1冊目に読みたい DXの教科書(荒瀬光宏 著、SBクリエイティブ)の著者は、「デジタルトランスフォーメーション(DX)で日本の競争力を飛躍的に向上させること」をミッションに掲げて活動しているという人物。

しかし、日本の競争力は明らかに低下しており、環境に合わせてビジネスを変革できていない組織が大多数だと実感しているのだそうです。

日本の企業に欠けているのは、データやデジタル技術の活用を前提に業務を再構築することです。

このようなDXの遅れが、競争力低下の重大な原因であると感じたことが、私が起業し、DXについての専門的な研究と実践を進めてきた原動力となりました。(「はじめに」より)

著者は、DX成功に欠かせないのは、組織に属する全員が共通理解を持つことだと主張しています。そのため本書は、組織全体の共通理解を促す手引き書として活用できるように書かれているわけです。

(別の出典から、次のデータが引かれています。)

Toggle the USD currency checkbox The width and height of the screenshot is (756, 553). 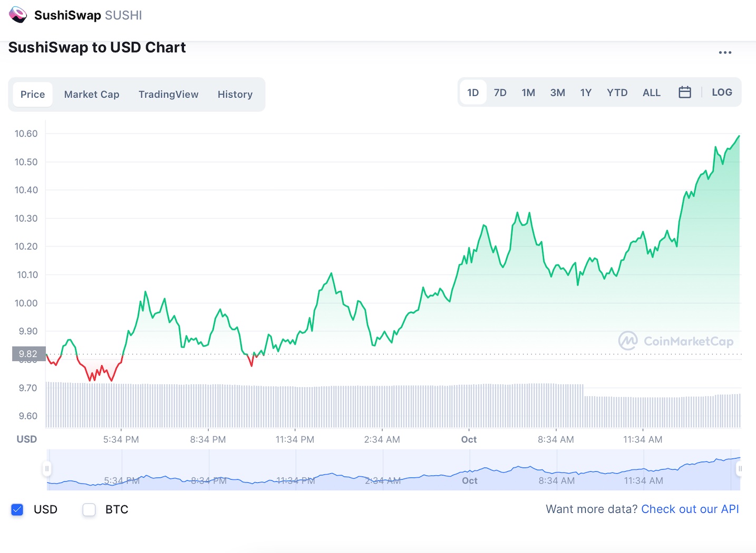[x=17, y=509]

しかし、そもそもDXによってビジネスパーソンの役割はどのように変わっていくのでしょうか? そのことを確認するために、きょうはChapter 8「未来予測とこれからの仕事」に焦点を当ててみたいと思います。

これからの人の役割

デジタル技術による環境の変化は、仕事における“人の役割”にも大きな変化をもたらすに違いありません。その結果、人の能力を活用すべき仕事は以下の3つに集約されると著者は述べています。

1. 社会のあるべき姿、方向性を指し示すこと

社会や顧客の課題に取り組み、あるべき社会や事業の方向性などを決める能力は、人にしか備わっていないものであり、AIには不可能。また近年、企業のあるべき姿は、単に利益を出して株主に還元すればいいというような、従来の資本主義の発想では済まされなくなってもいます。

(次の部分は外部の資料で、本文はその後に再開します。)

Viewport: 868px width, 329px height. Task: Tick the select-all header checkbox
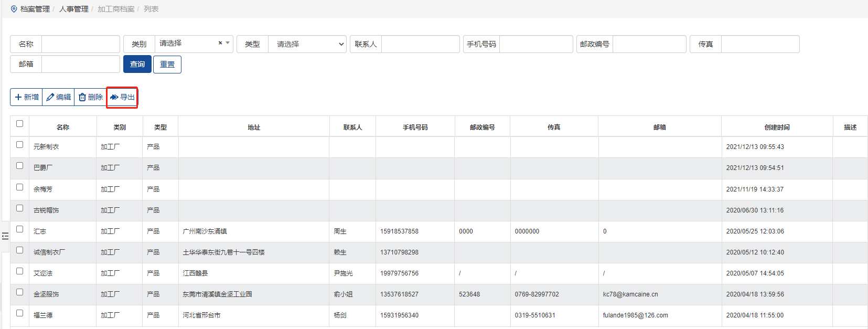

現代では、企業が地球環境や貧富の差、食糧問題など「サスティナビリティ全般にどう貢献するか」が世間から評価されるようになっているのです。なお、ここで重要なのは、企業や行政において、社会の変化に対応しながら今後の方向性を決め、判断するのは“人にしかできない仕事”だということ。

2. 業務のあるべき姿、方向性を指し示すこと

ご存知のとおり、AIは決められた数値を観測しながら、自律的にアルゴリズムを改善することができます。が、目的の見なおしはできません。

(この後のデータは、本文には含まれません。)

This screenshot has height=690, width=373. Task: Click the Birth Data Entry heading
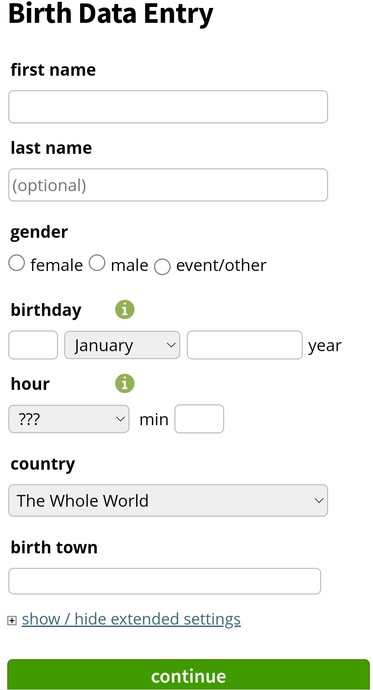coord(111,13)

たとえば工場の1日の生産数を最大化することを目的として設定すると、入手できる限りの情報を駆使し、生産効率を高め続けることになるでしょう。その際、どれだけ製品在庫が確保されたとしても、生産活動の手を緩めることはありません。

つまり企業で生産の目的を考え、考慮すべき事象(適正在庫、不良品ゼロ、安全操業など)に優先順位を設定して業務を見なおすのは、人にしかできない仕事だということです。

3. 人にしかできない仕事「人への接客」

たとえサービスがデジタル化したとしても、ロボットや機械より人間のほうが得意な仕事はあるものです。たとえばその代表が、コミュニケーションを必要とする、保育士やカウンセラーなどの仕事。

またコールセンターも、コミュニケーションという観点から考えると、人に適した要素の多い仕事だといえるでしょう。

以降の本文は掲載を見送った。